Finalmente, não posso deixar de referir que a fiscalidade é apenas um dos vectores de uma política económica global direccionada para potenciar o crescimento e o desenvolvimento económico sustentado, equilibrado e justo, propiciando a redução do desemprego, a criação de emprego e a melhoria do bem-estar da população. Em Portugal, um mix de política deste género deve incidir, de forma efectiva, sobre as áreas em que temos reconhecidas desvantagens de competitividade, como a baixa qualificação dos recursos humanos, a legislação laboral pouco flexível, a elevada burocracia na justiça, na administração pública e no ambiente empresarial (isto além da fiscalidade). Logo, actuando só ao nível fiscal, nunca se chegará a resultados completos (sucedendo o mesmo com qualquer outra vertente da política económica definida) pelo que, pelo menos para mim, nunca o «choque fiscal» tomou a importância de «única» medida milagrosa ou salvadora com que muita gente a conotou.

Agora, o que não deixa de ser verdade é que a carga fiscal total em Portugal, medida pelas taxas nominais dos vários impostos é demasiado elevada, tendo em conta as fragilidades atrás enumeradas; por isso, é-me difícil compreender quem defende que o nosso país até possui um peso baixo dos impostos pagos face ao PIB - e que, portanto, baixar as taxas de imposto e simplificar o sistema fiscal não é essencial.

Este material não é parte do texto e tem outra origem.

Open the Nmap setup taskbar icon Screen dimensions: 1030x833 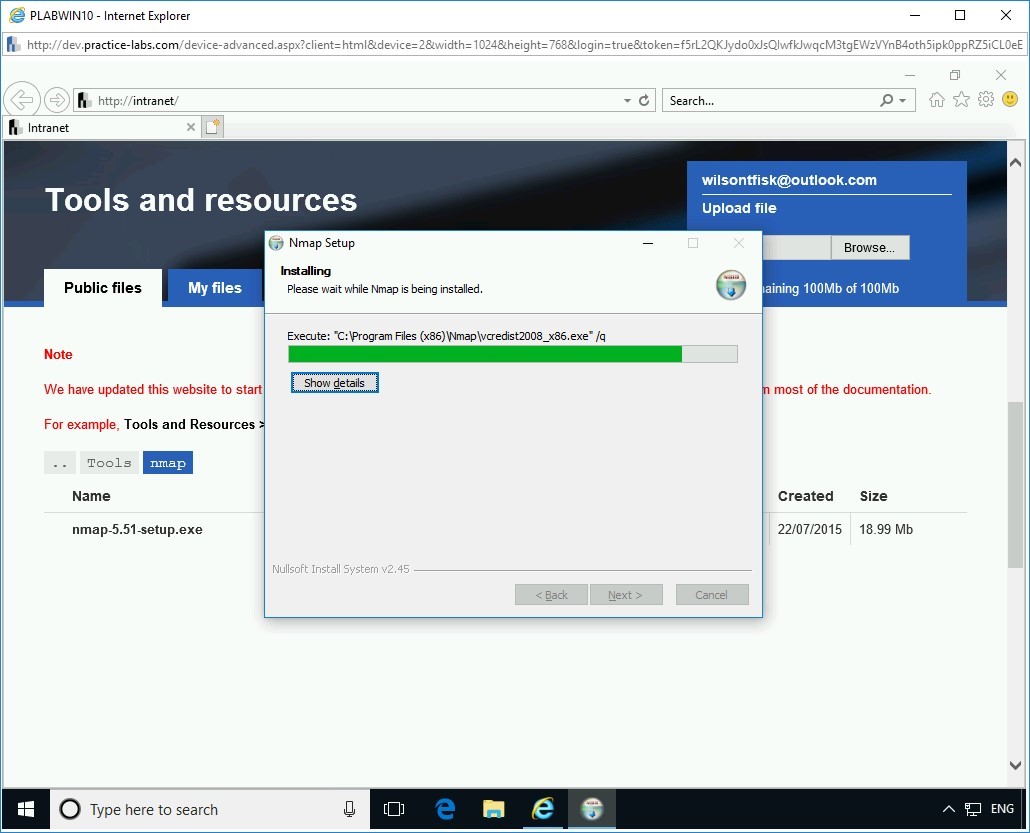pyautogui.click(x=591, y=809)
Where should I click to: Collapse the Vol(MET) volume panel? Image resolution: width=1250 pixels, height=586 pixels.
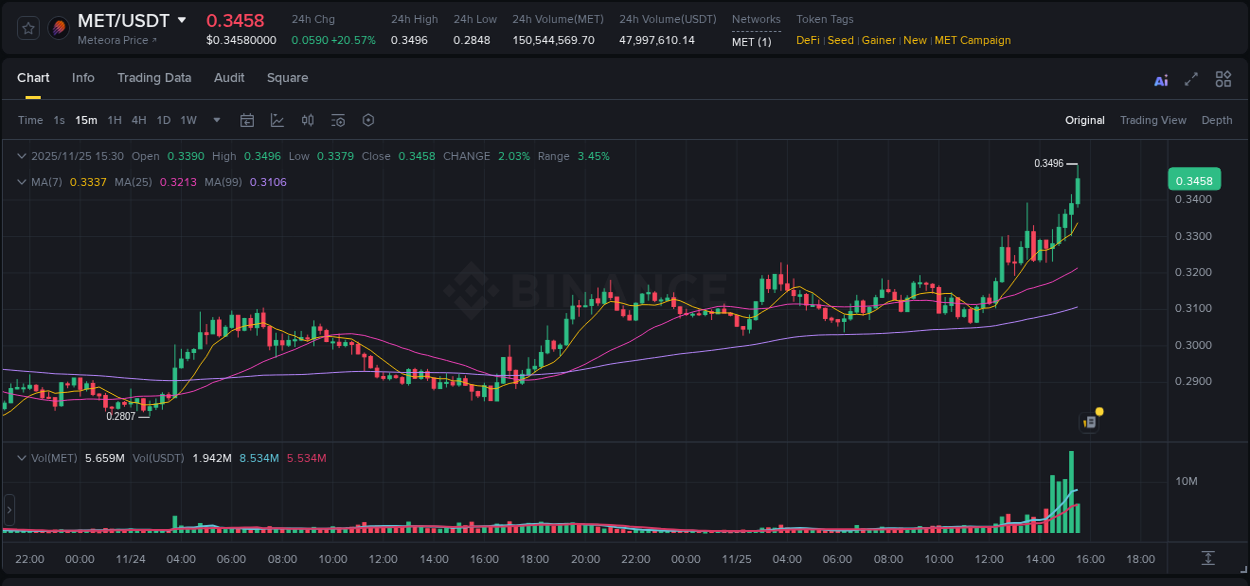click(x=21, y=457)
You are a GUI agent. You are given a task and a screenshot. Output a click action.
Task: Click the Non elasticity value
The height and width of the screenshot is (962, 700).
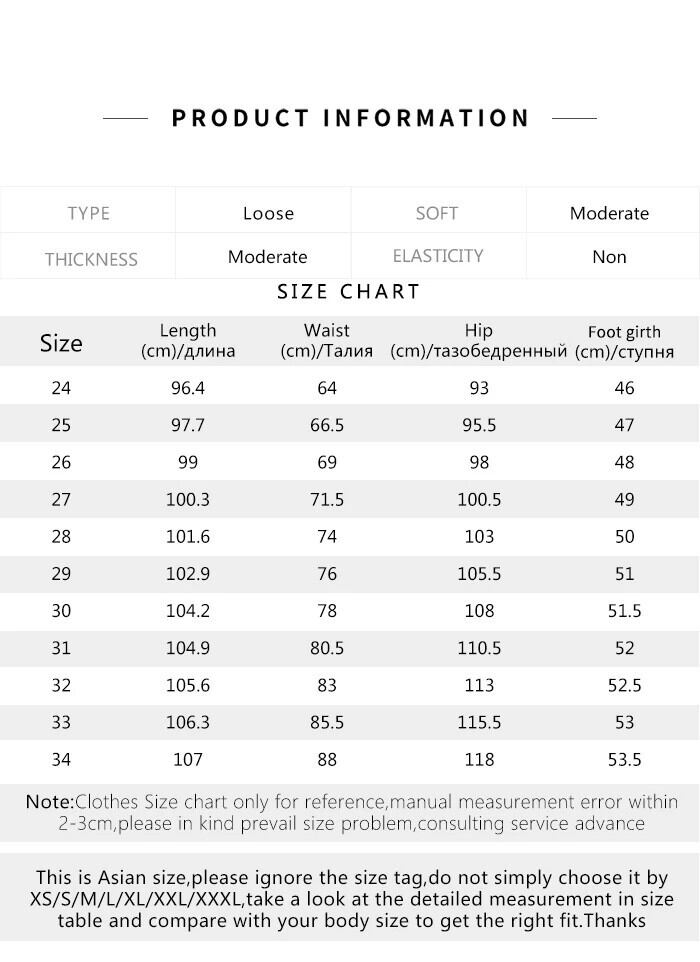point(609,257)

Desde logo, porque algo está errado se as taxas nominais são mais altas do que em muitos países e os impostos efectivamente pagos são baixos (fraude e evasão fiscal elevadas); depois, porque ver o rácio dos impostos pagos face ao PIB isoladamente no mundo globalizado e concorrencial de hoje, pouco significa.

Esta é que é a inegável realidade, tal como o é a importância acrescida que a fiscalidade tem vindo a ganhar em termos de competitividade internacional e, sobretudo, europeia - como mostrarei no próximo artigo.